■ Text passage
/---

These factors increase the chances for companies to be exposed to higher AML risks with unparalleled consequences.
Locational Risk –
A locational risk is involved when a company partners with a third party from a country or jurisdiction that has lower control over AML/CFT regulations. In these scenarios, you might face compliance standard dissimilarities between you and the third party.
Sanction Risk –
Third parties from international countries can have business relationships with persons sanctioned internationally or are subjected to restrictions. Dealing with such parties can impact your company’s image and reputation in the global market.
Political Risk –
Identification of individuals associated with third parties can be a difficult process. These individuals might have the risk of being Politically Exposed Persons and might pose politically influential threats to your company.
How companies are implementing countermeasures to combat Money laundering Risks with Third Parties
Planning, processing, and conducting third-party due diligence can be a strategic activity for companies to follow. In order to reduce vulnerabilities, and chances of potential risks, companies need to have a robust strategy in place even before the journey with the third party starts.
Over the years, companies have implemented several tactics to keep their reputation safe and counter compliance, and operational, financial, and money laundering risks posed by associated third parties.
Here are some of the tactics companies use as a countermeasure to prevent third party money laundering risks –
Gathering all the relevant information:
The first step of a vendor vetting process is to collect all the relevant information and documents to analyze and evaluate the target third parties’ position. This is the first and foremost step of third-party due diligence.
Documents collected in the process include –
- Incorporation documents
- Line of business
- Geographic locations
- Details on key shareholders and beneficiaries
- Board members
- Leadership teams
- Political connections
- Proof of identity
- Sources of wealth and funds
Validating the collected information
As the next steps, companies are required to implement a validation process on the collected documents and gathered information. These documents are verified against reliable sources, publicly available data, clients, and associate lists, etc.
Note: With technological advancement validation of collected third-party data is now more seamless than ever before. Using software like SignalX Vendor onboarding solution, companies can easily validate all their vendors within 48 hrs.
The validation process is also crucial as it eliminates the majority of the high-risk third-party vendors. For example, if you find some traces of unusual activities by analyzing the documents, you can easily run enhanced due diligence checks on the party and categorize them under different risk categories(High, Medium, or Low-Risk Profiles)
Performing an end to end Risk Assessment
Once you have gone through the collection and evaluation stage, now it’s time for you to run an end-to-end risk assessment on the third party. These risk assessments are based on certain rule engines and are carried out in light of standards set by your company.

\---

■ Stated task 1
Repeat the listing below without alteration, everything from the line containing "Select the Statistics header cell" down to the end of the listing, and leave out the pictures.

■ Provided material
/---

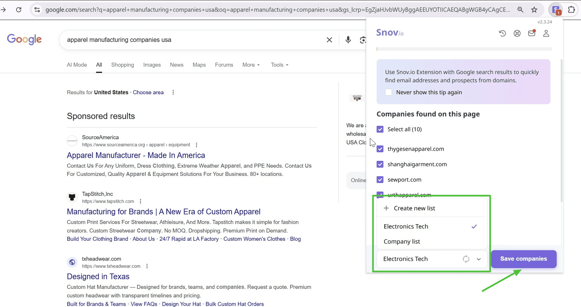Screen dimensions: 581x307
Task: Start voice search with microphone icon
Action: [348, 40]
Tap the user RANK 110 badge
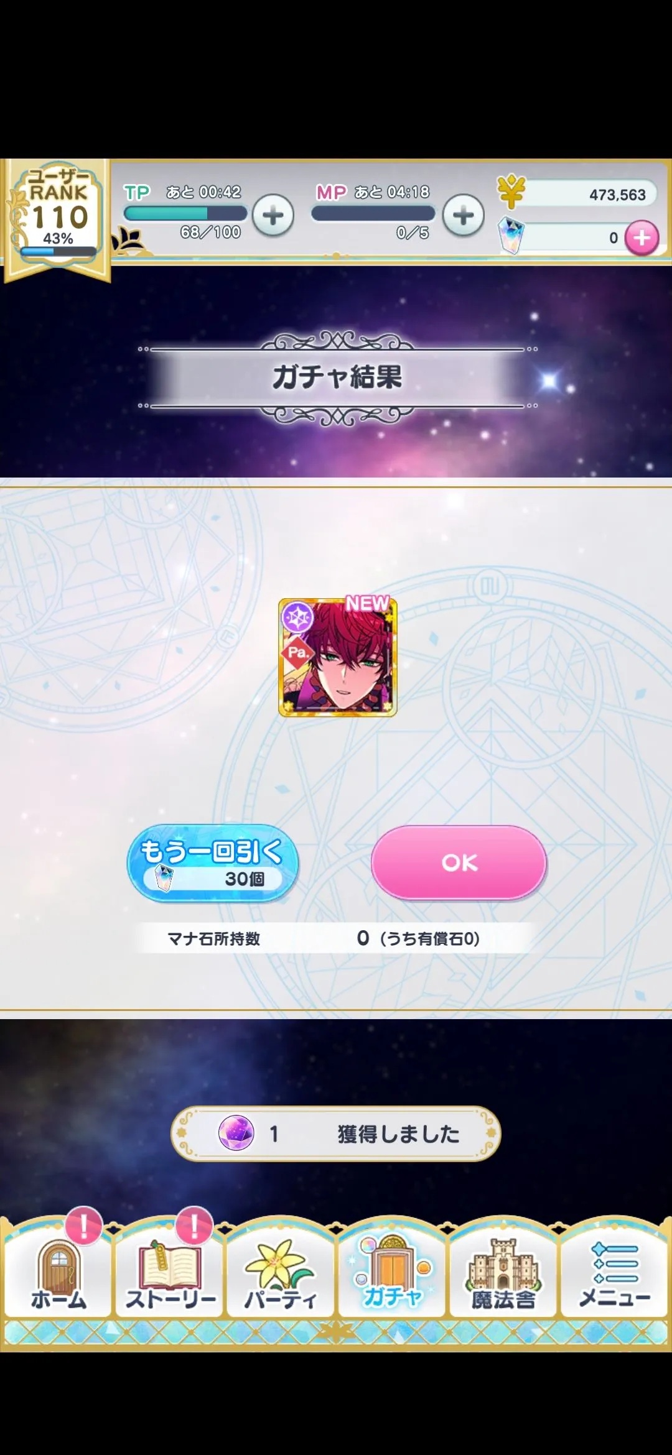This screenshot has height=1455, width=672. click(57, 218)
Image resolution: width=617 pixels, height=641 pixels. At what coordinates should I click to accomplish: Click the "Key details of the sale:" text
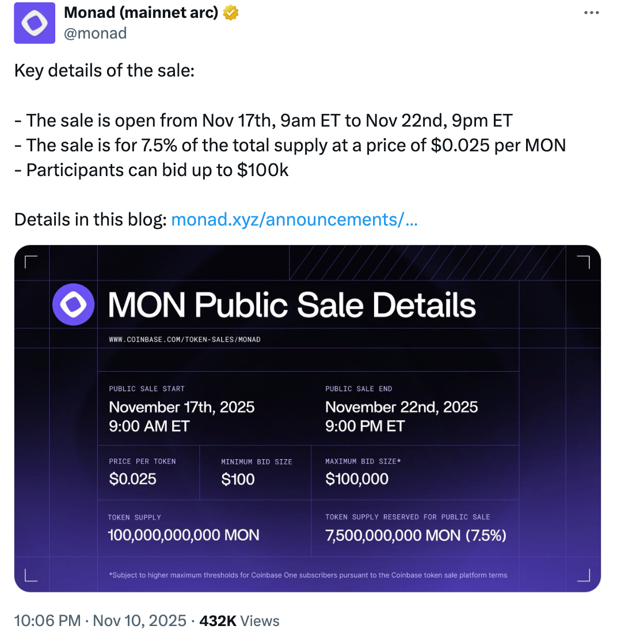[104, 71]
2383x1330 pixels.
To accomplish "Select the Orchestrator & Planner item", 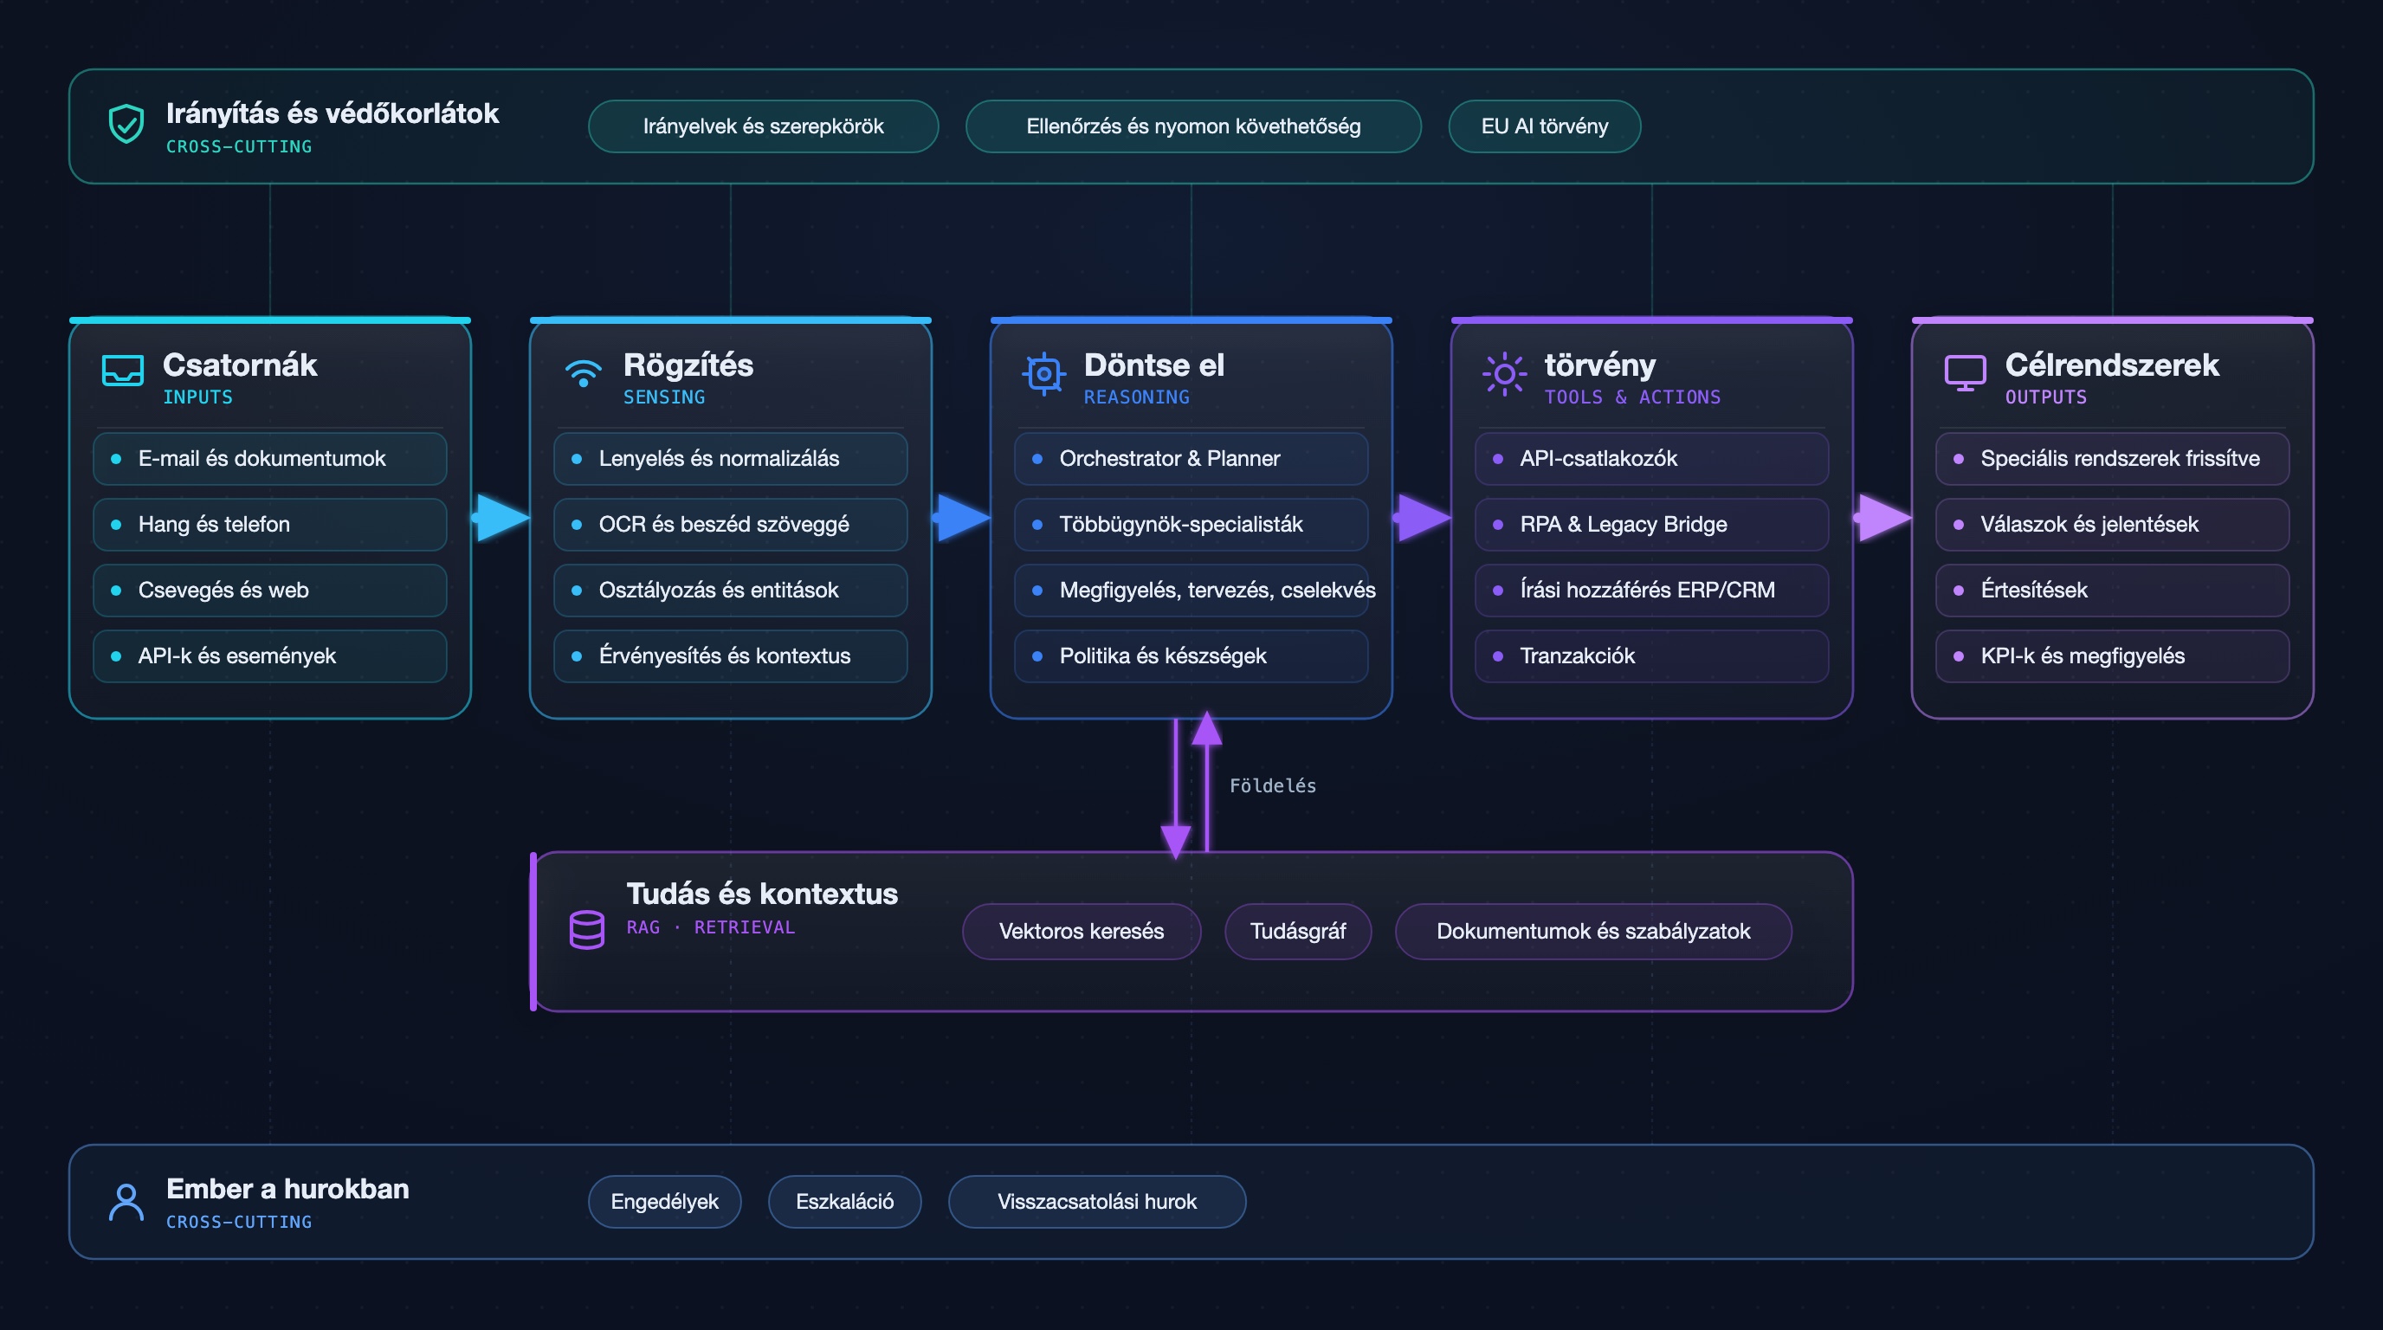I will click(x=1191, y=459).
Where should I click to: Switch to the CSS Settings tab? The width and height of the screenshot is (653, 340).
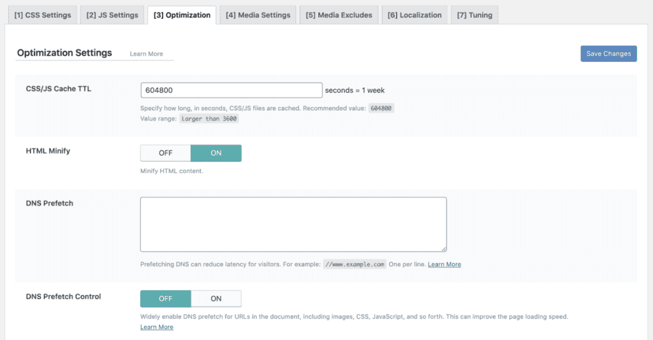coord(43,15)
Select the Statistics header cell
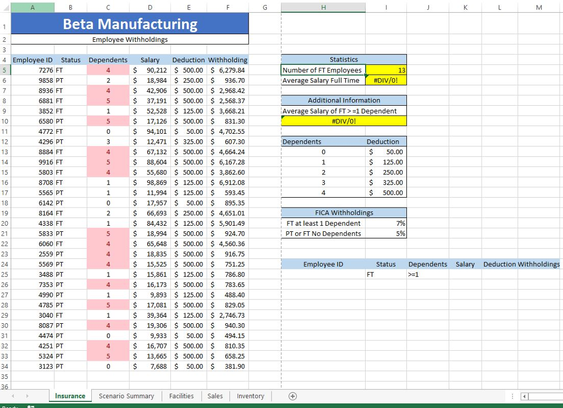Viewport: 563px width, 408px height. pos(344,59)
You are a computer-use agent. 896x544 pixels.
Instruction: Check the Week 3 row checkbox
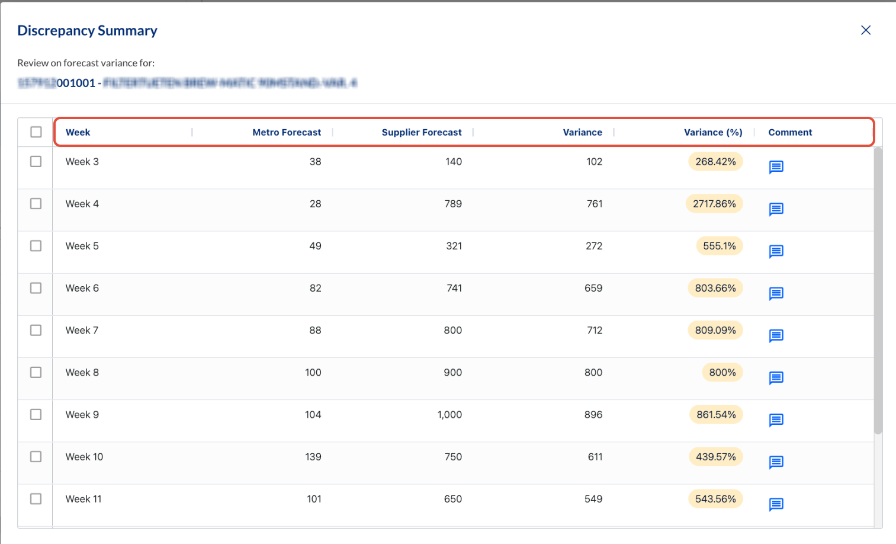click(36, 161)
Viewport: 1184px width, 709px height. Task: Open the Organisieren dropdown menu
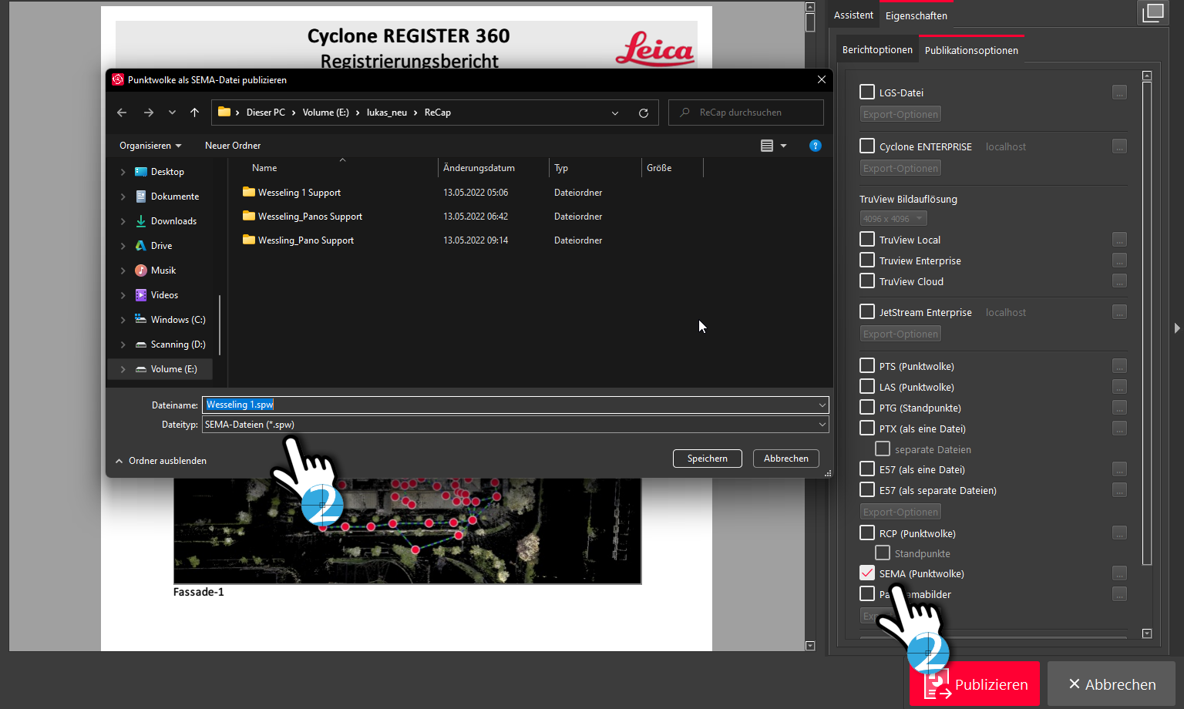click(150, 146)
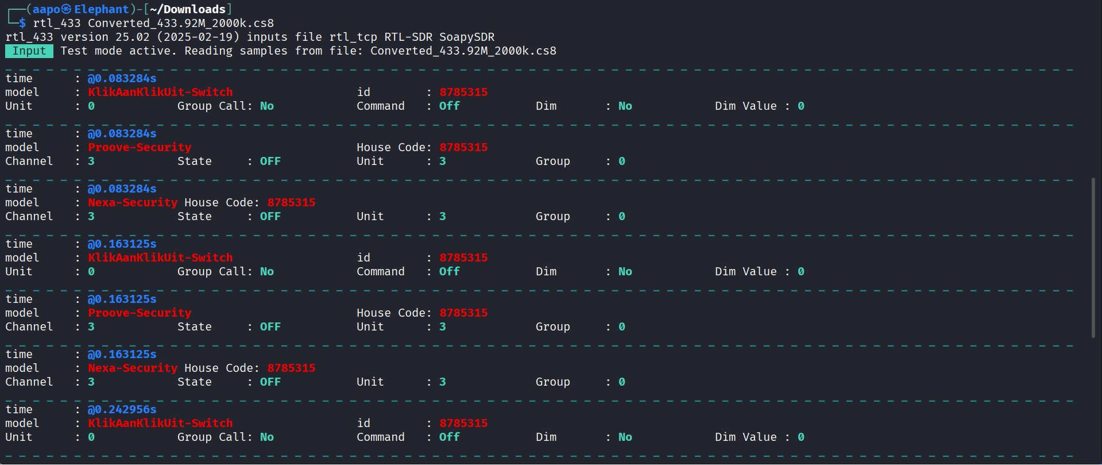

\---

■ Stated task 2
Duplicate word for word the portion of the passage on third-party money laundering risks, everything from "Note: With technological" down to "or Low-Risk Profiles)".

■ Complete response 1
Select the Statistics header cell
Viewport: 563px width, 408px height. pos(344,59)
You are a computer-use agent. 896x544 pixels.
Instruction: Check the Week 3 row checkbox
click(36, 161)
Viewport: 1184px width, 709px height. Task: Open the Organisieren dropdown menu
click(150, 146)

■ Complete response 2
Note: With technological advancement validation of collected third-party data is now more seamless than ever before. Using software like SignalX Vendor onboarding solution, companies can easily validate all their vendors within 48 hrs.
The validation process is also crucial as it eliminates the majority of the high-risk third-party vendors. For example, if you find some traces of unusual activities by analyzing the documents, you can easily run enhanced due diligence checks on the party and categorize them under different risk categories(High, Medium, or Low-Risk Profiles)